ZYTIGA® has many key clinical points when prescribing this drug. In its oral form, ZYTIGA® does have some side effects, but in combination with low-dose prednisone the mineralocortoid excess is reduced. A key teaching point is to know how abiraterone acetate works. It works in three separate sites: the testes, the adrenal glands and the prostate tumor tissue. Most importantly, abiraterone blocks at the CYP17: 17α-hydroxylase and CYP17: C17, 20-lyase level.

The way the drug works; it can increase the pathway to mineralocorticoid. If you use ZYTIGA® without a steroid, it could cause adverse events such as hypertension, hypokalemia or fluid retention. For this reason, the drug is taken with low dose prednisone given twice a day and by doing that the prednisone helps block adrenocortical insufficiency. When first starting ZYTIGA®, the FDA requires that the patient’s liver function be monitored every two weeks.
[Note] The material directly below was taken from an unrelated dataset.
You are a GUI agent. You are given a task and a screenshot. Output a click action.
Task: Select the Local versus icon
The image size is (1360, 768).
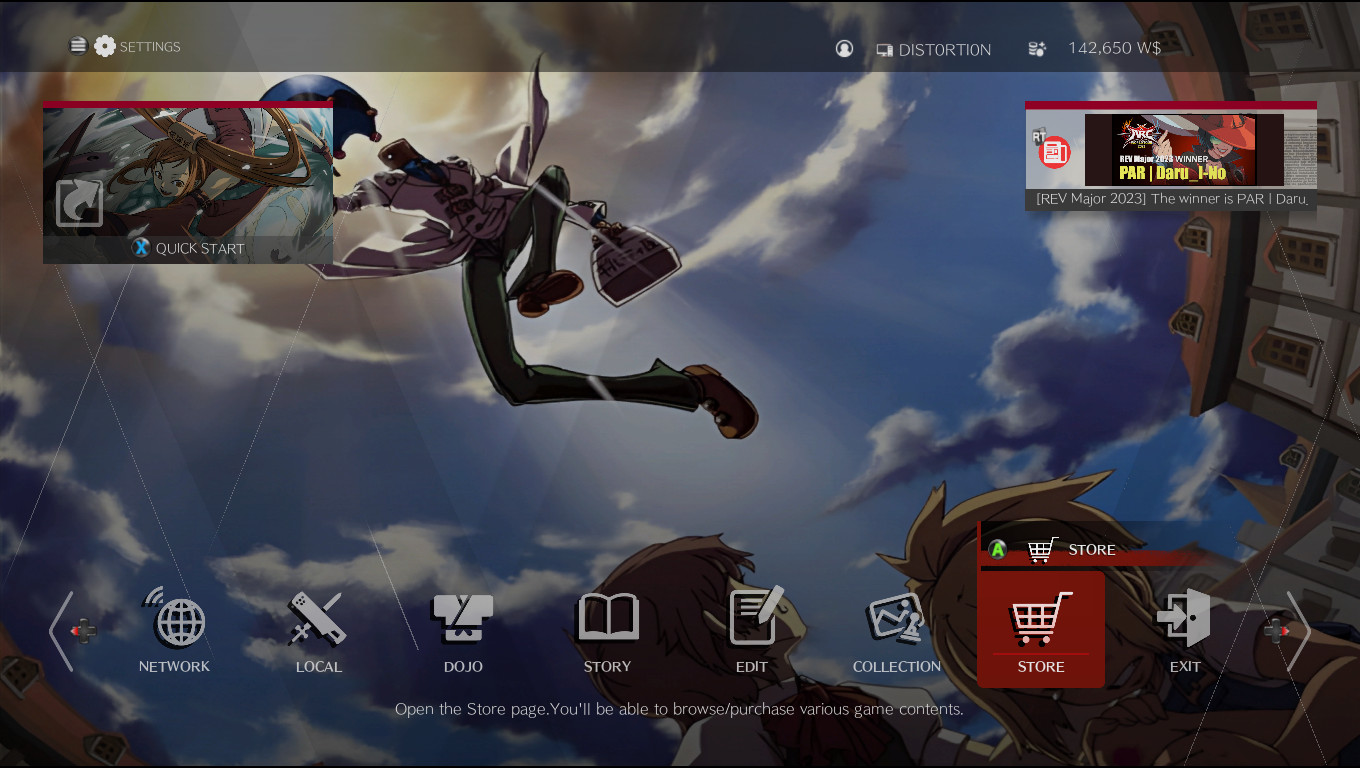(318, 620)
A key patient instruction point is taking this oral agent in the right way, in terms of diet and what’s in their stomach. I recommend the patient take ZYTIGA® before breakfast. The ideal time is 2 hours before breakfast, then waiting one hour before staring breakfast and then taking prednisone with breakfast and with dinner.

In May of 2012 ZYTIGA® was officially approved for the treatment of (mCRPC) in men who have progressed on docetaxel.

In summary, ZYTIGA® (abiraterone acetate) inhibits CYP17, an enzyme complex needed for androgen biosynthesis, and when used in combination with prednisone, improved overall survival in patients with mCRPC who received prior chemotherapy containing docetaxel. The clinical trial demonstrated a survival advantage of 4.6 month, that’s a 41% difference in median overall survival which was highly statistically significant. Overall, ZYTIGA® has a good safety profile.”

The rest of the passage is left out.